Knowledge Sharing: Educating Medical Students About Radiology
The U.S. is facing a shortage of doctors — and radiologists are no exception. According to a 2021 report from the Association of American Medical Colleges, a nationwide shortage of 37,800 to 124,000 physicians is expected by 2034.1
This shortage of physicians presents a looming crisis, particularly as the nation’s population ages. According to the U.S. Department of Health and Human Services, the number of adults 65 and older in the U.S. is expected to increase by nearly 18 million come 2030.2 This population shift will drive increased demand for healthcare services.

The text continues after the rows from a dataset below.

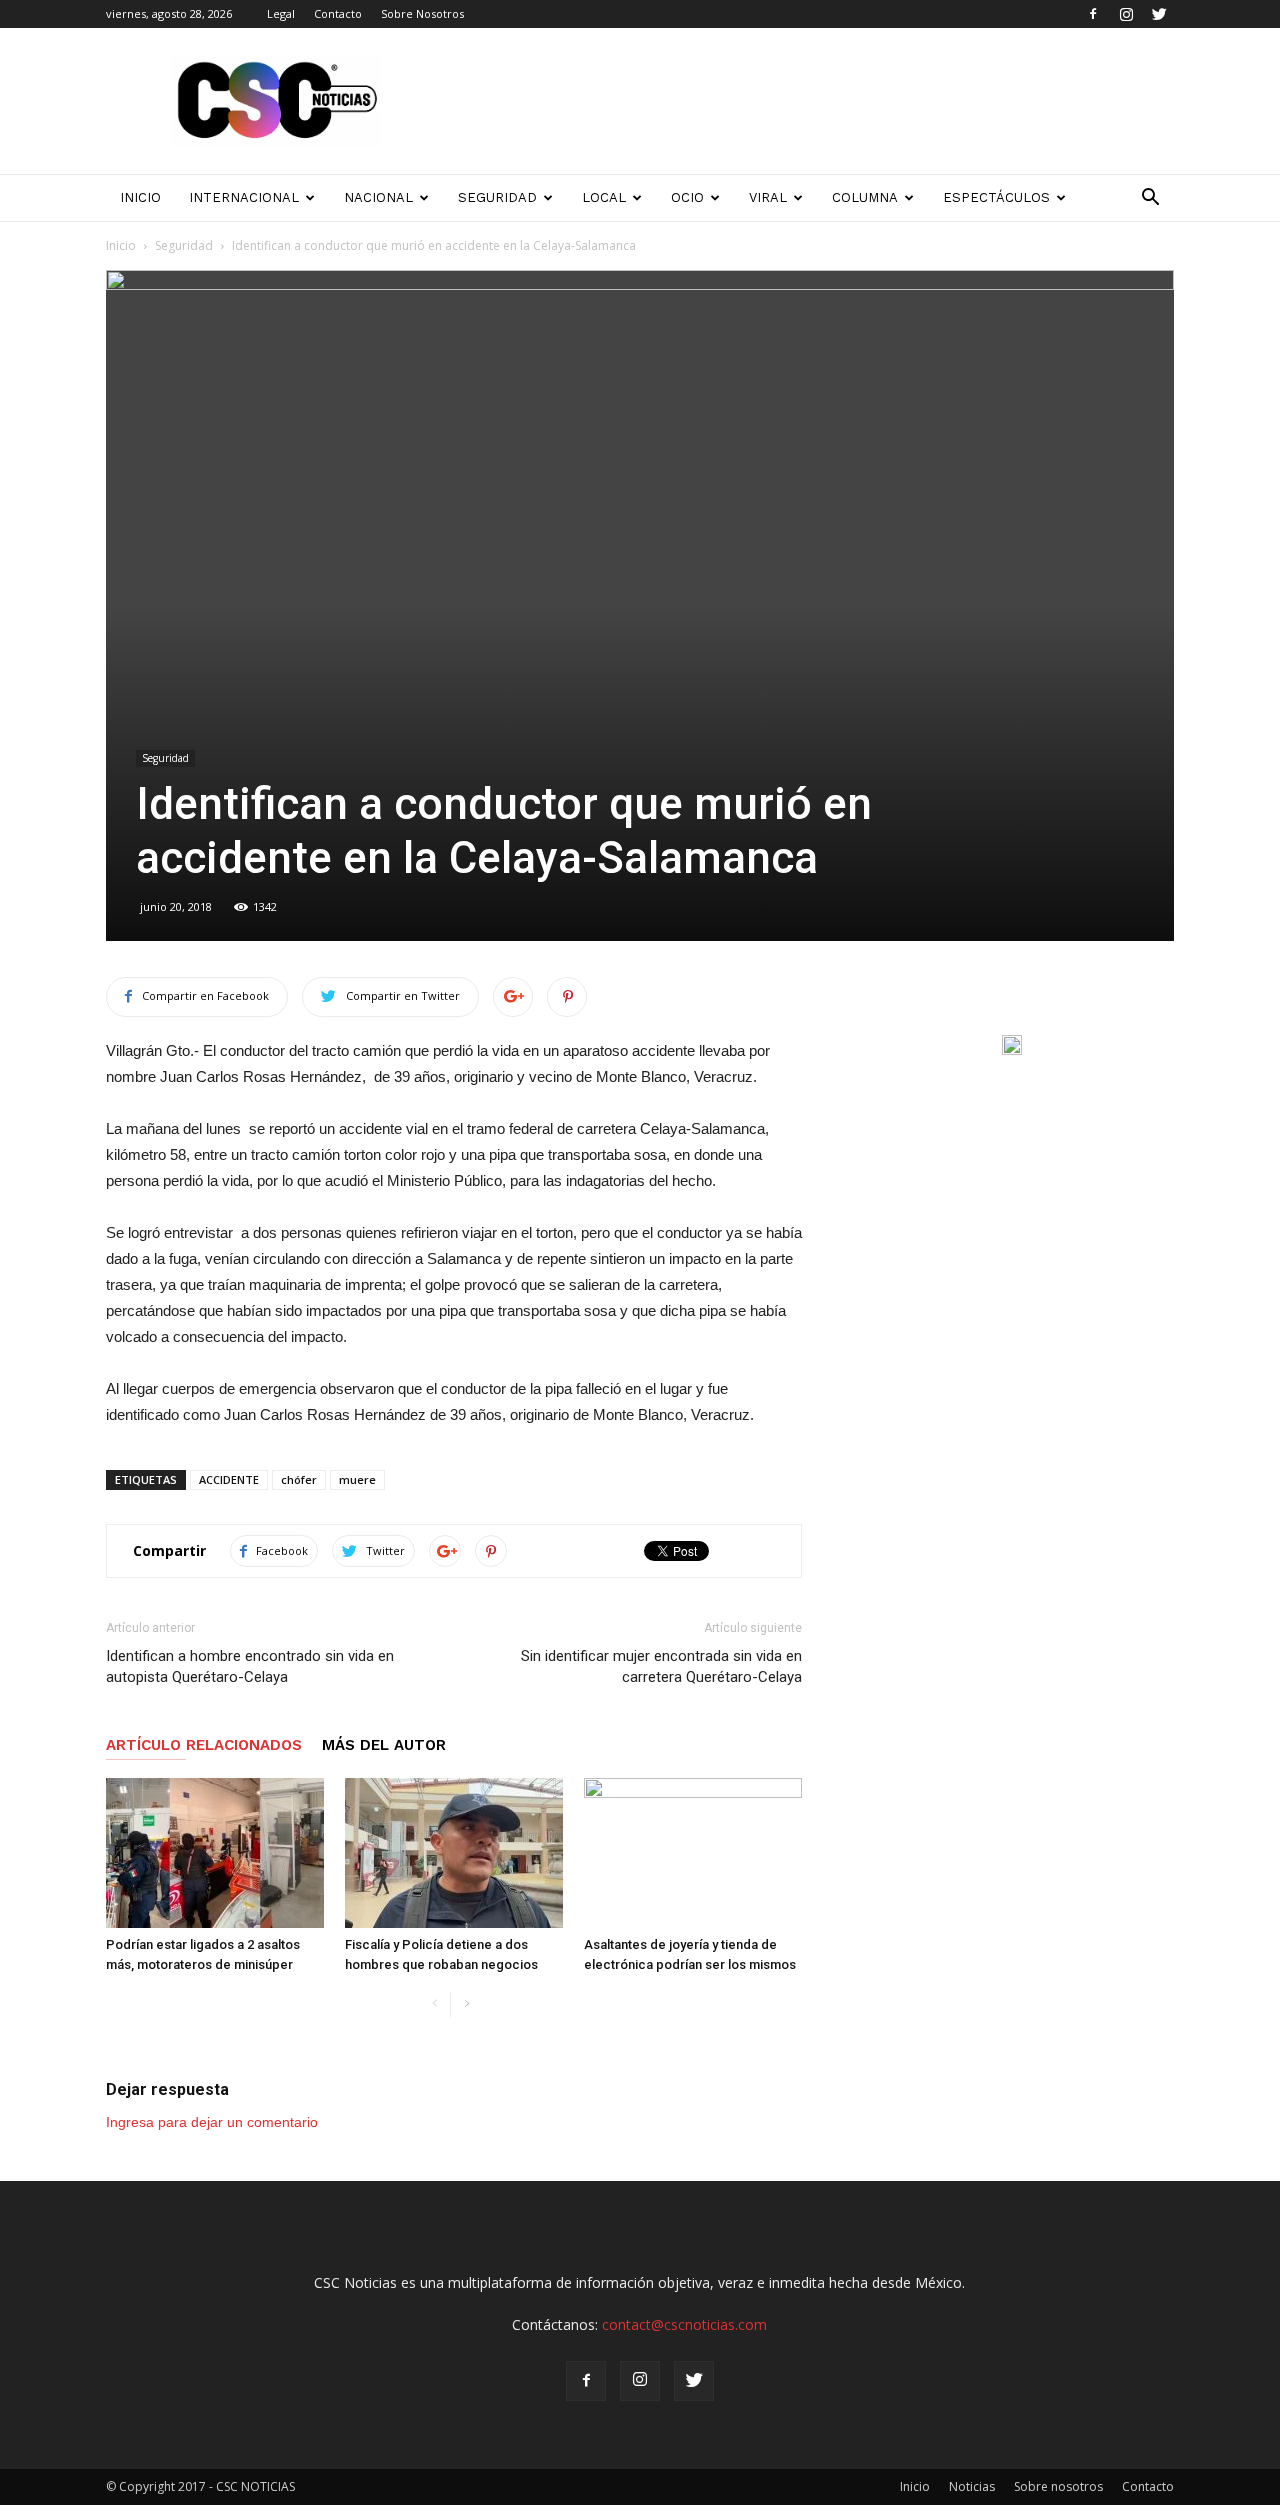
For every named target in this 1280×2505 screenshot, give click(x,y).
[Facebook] (1093, 14)
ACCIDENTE (229, 1479)
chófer (299, 1479)
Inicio (121, 245)
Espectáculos (996, 197)
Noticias (972, 2486)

In radiology, a key to reducing the impact of this crisis is to attract more medical students to the specialty. But exposure to radiology often comes late in the medical student curriculum, after students have already chosen a specialty. With this in mind, we all have a responsibility to find opportunities to engage medical students earlier in their training and encourage them to consider radiology as a career path.
Even if students ultimately choose a specialty other than radiology, we have a responsibility to help educate them about evidence-based imaging. When medical students become practicing physicians in their respective fields, it is crucial that they understand the importance of appropriate image ordering to ensure the most optimal patient care. As imaging experts, we are in the best position to share this knowledge and the ACR is committed to this cause.
The case studies and resources in this issue can help us advance these objectives. Each provides practical steps that we can follow and programs that we can deploy to teach medical students about this dynamic profession and the critical impact imaging and radiologists have on patient care every day. The future of our specialty and the health of our patients depend on us.